The one we may have the most issue with is personal space.  As a baby, Molly loved all young people – a little baby, someone her age, or an older kid.  She enjoyed leaning in for a kiss or giving a hug to a fellow friend.  We thought it was sweet and captured many of the moments.  
As a toddler, Molly is ALL OVER babies.  She thinks they’re all there for her pleasure.  She wants to hold them, hug them, touch their face, and “AHH!!! Stay away from the baby!”  I wonder if she’ll soon realize that we play a lot of “Where is Baby’s Foot?” whenever little ones are around.  God bless any of our subsequent children. 

This parenting issue should not have blindsided us . . . she's been showing signs of this tendency for quite awhile.  

4 Months Old: Giving June a little love tap.  Seems innocent enough.

7 Months:  Grabbing Jack's face/pacifer.   Someone grab her paci!


9 Months:  Giving Jack a sweet hug.  Aww. 
Wait a second...sweet hug turned into a tackle.  Molly, be sweet!

10 Months:  Pointing at Ezra's teeth.  Hopefully he doesn't bite.   

14 Months:  Pulling at Faith's headband.  No, Molly, no!  

15 Months:  Playing with Devon's hair.  Don't grab, Molly!

17 Months:  She just couldn't get close enough to Ford in this photo.

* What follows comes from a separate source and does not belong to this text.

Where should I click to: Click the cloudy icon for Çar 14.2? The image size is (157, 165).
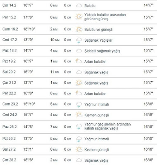79,5
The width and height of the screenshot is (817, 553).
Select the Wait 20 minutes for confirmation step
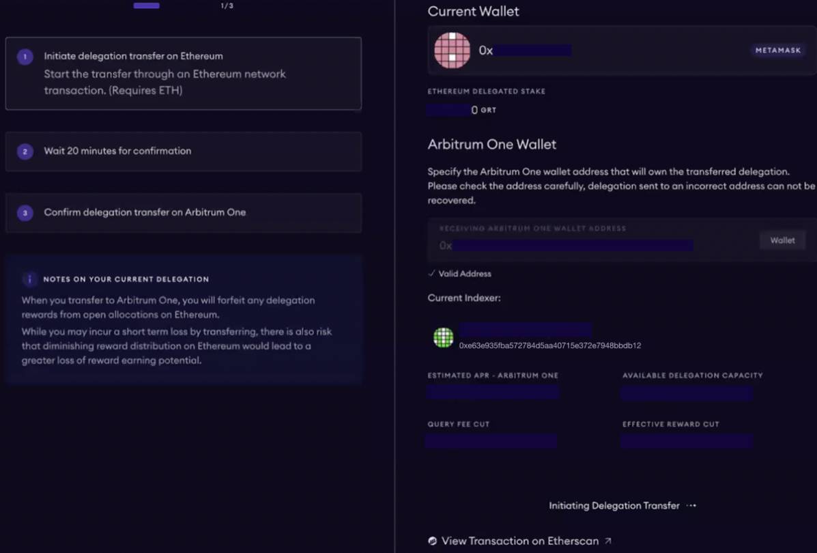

18 Months:  Kisses for Baby Emmy.  Be gentle, Molly!


19 Months:  A little head pat for Emmy.  No, Molly, where are her feet?  Not the head!

You see the trend here.  These aren’t behavioral issues Molly has developed, they are things that we taught, allowed, or laughed at when she was a little one.  Now, we’re discovering that some of them are kicking us in the Real Parent Butt.  “Y’all let me throw that ball in my play room, so why can’t I throw sand at Stella?”  Good point, Molly, good point.  Doh!  What were we thinking?  I guess this what they mean when they say kids are really just little reflections of their parents. 

I know (God willing) we’ll figure it out.  One step (or grabbed baby face) at a time, I guess.  I know Molly will continue to grow, learn, challenge us, and discover who she is… I know I’ll find myself in MANY more “parenting pickles” along the way.  I know through God’s grace, wisdom from those who have traveled this road before me, and prayer, we’ll discover more of what this real parenting is all about.  

(But just to be on the safe side, I did go ahead and order one of those parenting books!)